La diagnosi di OI è suggerita dai classici segni e sintomi della malattia. Per la conferma diagnostica è necessaria l’analisi istologica del tessuto malato, che deve essere quindi sottoposto a biopsia, coadiuvata dall’analisi genetica, tramite sequenziamento del DNA del paziente (basta un prelievo di sangue periferico!): attualmente sono noti 17 geni associati alla malattia. E’ inoltre possibile la diagnosi prenatale (ecografia, villocentesi, amniocentesi). I neonati con OI presentano livelli di fosfatasi alcalina normali o elevati nel sangue periferico. Vista l’ereditarietà della malattia, in presenza di un caso indice, è indicato lo screening dei familiari. Tuttavia, vi possono essere casi di mutazioni geniche di nuova insorgenza, senza che vi siano familiari affetti. Diagnosi differenziale: L’abuso su minore è una causa frequente di fratture multiple, con massima incidenza nel primo anno di vita. Differenziare clinicamente le forme di abuso da quelle di OI lieve-moderata può non essere semplice, soprattutto in assenza di una familiarità nota per OI. Le indagini strumentali (TC, densitometria ossea) sono un utile supporto alla diagnosi differenziale, ma la valutazione clinica resta fondamentale. L’OI va inoltre posta in diagnosi differenziale con numerose altre patologie a carico del tessuto connettivo, tra cui la sindrome di Bruck, la sindrome osteoporosi-pseudoglioma, la displasia fibrosa poliostotica, disordini del metabolismo calcio-fosforo, la sindrome di Cole-Carpenter e l’osteoporosi idiopatica giovanile.

Non esiste una terapia specifica per l’OI e il trattamento è solo sintomatico. I bambini con OI sono sottoposti a multipli interventi ortopedici correttivi e riparativi delle loro fratture e avviati a cicli di fisioterapia riabilitativa o all’utilizzo di supporti fisici. Importante è la prevenzione delle deformità e la limitazione delle disabilità motorie, oltre ad un adeguato sostegno psicologico. Diversi studi hanno dimostrato l’utilità dei bifosfonati, sia in formulazione endovenosa che orale, nell’aumentare la massa ossea, riducendo il rischio di frattura, in alcuni pazienti con OI: la somministrazione di questi farmaci deve comunque avvenire previa valutazione e indicazione dello specialista e sotto controllo clinico, in quanto non sono ancora del tutto noti gli effetti di tali farmaci sui bambini nel lungo termine, in particolare sulla crescita ossea. Alcuni pazienti beneficiano di trattamenti farmacologici con ormone della crescita. Risultati promettenti, ma tuttora oggetto di studio, arrivano da alcuni lavori sul trapianto di midollo osseo da donatore sano per pazienti con OI. Inoltre, la OI potrebbe essere una delle patologie candidate alla terapia genica, attualmente oggetto di ricerca preclinica.

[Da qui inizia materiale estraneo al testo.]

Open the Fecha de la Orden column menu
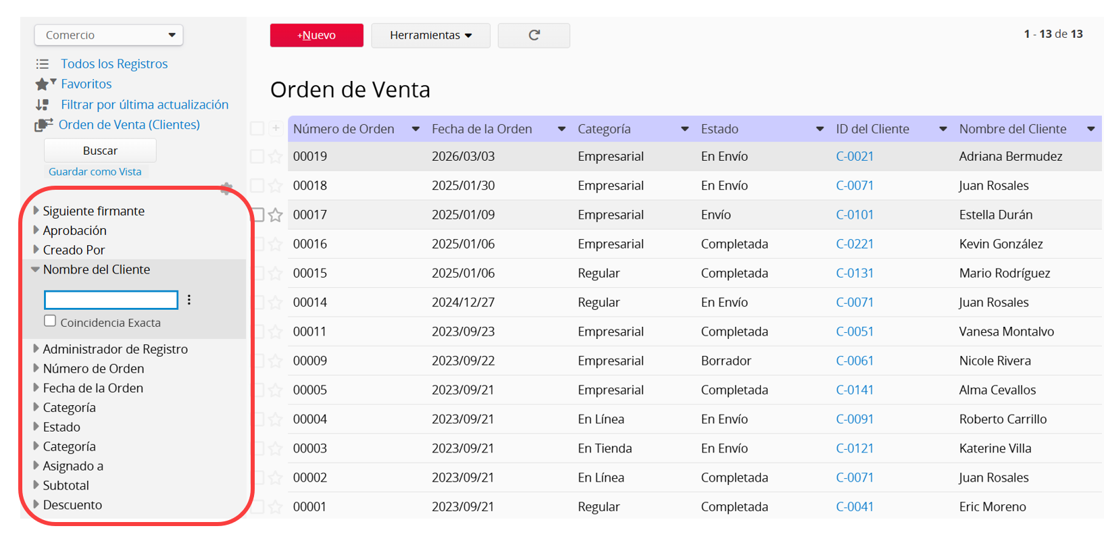Image resolution: width=1104 pixels, height=545 pixels. pyautogui.click(x=561, y=129)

Si distinguono classicamente 4 forme di OI: la OI tipo I è la forma più lieve, esordisce nell’infanzia con la triade sintomatologica classica, e le fratture diminuiscono dopo la pubertà. Le OI tipo II e III sono le più severe e i bambini che ne sono affetti hanno delle ossa così fragili che spesso presentano fratture e deformità osteoarticolari già nell’utero materno. La OI tipo II porta a morte entro il primo anno di vita, mentre la OI tipo III permette la sopravvivenza, ma causa deformazioni ossee progressive spesso irreversibili. La OI tipo IV è una forma di gravità intermedia, ma in genere è compatibile con una normale aspettativa di vita, così come la forma tipo I. Di recente, sono state aggiunte alla classificazione tradizionale tre nuove forme di OI (V, VI, VII), che sono clinicamente simili al tipo IV, ma causate da mutazioni genetiche differenti e non note.